= Compact Application Solution Language =

Programming language

Compact Application Solution Language (CASL) is a programming language used to create computer programs for Palm OS, and Microsoft Windows desktops, laptops, and Pocket PCs with Windows Mobile. It is published by WAGWARE Systems, Inc., and Brainyware, LLC.

==Overview==
As a language, CASL is similar to Pascal or Visual Basic with object-oriented programming features. The CASL software development kit (SDK) includes a graphical user interface (GUI) forms editor, an integrated development environment (IDE), and a compiler. CASL programs can either be run as interpreted applications on target devices (using a small helper binary), or compiled directly to native code (CASLpro). One of CASL's key features is that the same source can be compiled to Palm OS, Windows, or Pocket PC with Windows Mobile, without changing the code, termed "write once, run all".

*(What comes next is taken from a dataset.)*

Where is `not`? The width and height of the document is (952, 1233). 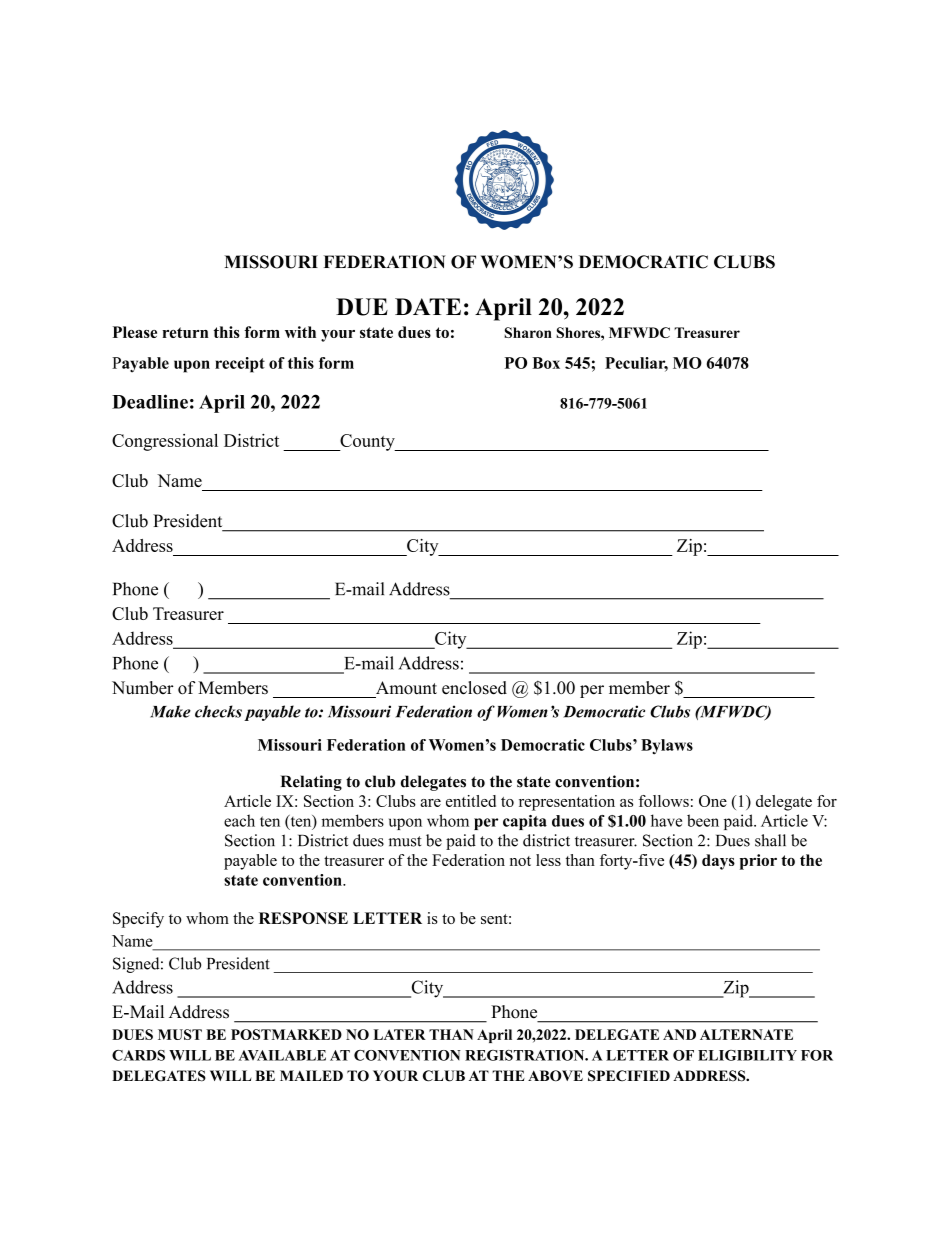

In July 2005, CASLsoft announced they were discontinuing support for CASL and releasing it as freeware, with version 4.2 as the last official release. A month later, WAGWARE Systems, Inc. and Brainyware, LLC announced the purchase of CASL, updated the product and continue to release it as commercial software. CASL Version 4.3 was released on 3 July 2006.

In January 2007, more libraries were released to support the Janam XP20/XP30 series of barcode devices. The CASL libraries are also backward compatible with the Symbol SPT series devices.